Even under the most generous interpretation of what you mean,
(cubic in what?) this is simply wrong.
>
> So as the number of prime factors increase, the number of combinations
> increases as a cubic.
>
No. Gee whiz, James, look up the formula for the number of factors
a number can have. Here: if N = (p_1)^{r_1} ... (p_t)^{r_t} is the
prime factorization of N, then N will have
(r_1 + 1)(r_2 + 1)...(r_t + 1)
divisors. As you increase N's prime factors, in what possible way
does the number of divisors increase in a cubic fashion?
> The flawed approach that I was focusing on earlier, before I figured
> things out, used
>
> sqrt((Ax - 2j^2)^2 + 4j^2 T)
>
> so if you tried it, you iterated through *fewer* combinations.
>
> Roughly speaking, with n being the combinations of T, and m, being the
> combinations of j^2, you have a ratio of about
>
> (n+m)^3/(3n+m)^3
Oh good grief!
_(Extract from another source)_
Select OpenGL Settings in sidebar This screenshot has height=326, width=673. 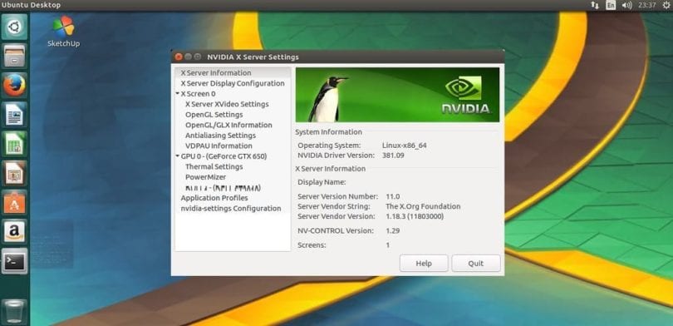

There's no justification I can see for this.
Cubing T does NOT increase the number of factors three-fold.
Even worse, assuming (to the contrary) that your expression
above were true, aren't you just slowing your algorithm even more
by increasing the size of the factor space?
>
> which is
>
> (n^3 + 3n^2 m + 3n m^2 + m^3)/(27n^3 + 27 n^2 m + 9 n m^2 + m^3)
>
> and dividing both top and bottom by n^3, you get
>
> (1 + 3m/n + 3m^2/n^2 + m^3/n^3)/(27 + 27 m/n + 9 m^2/n^2 + m^3/n^3)
>
> and if the number of prime factors plus their exponents was less than
> the number of prime factors of T, plus its exponents--rough estimate
> here--then you had about a 1/27 chance of getting a factorization.
No. No. No.
>
<snip>
>
> Posters interpreted failures as proof of randomness, as I don't think
> many of you actually bother to look over the mathematics really
> carefully and believe that the factoring problem is a hard one.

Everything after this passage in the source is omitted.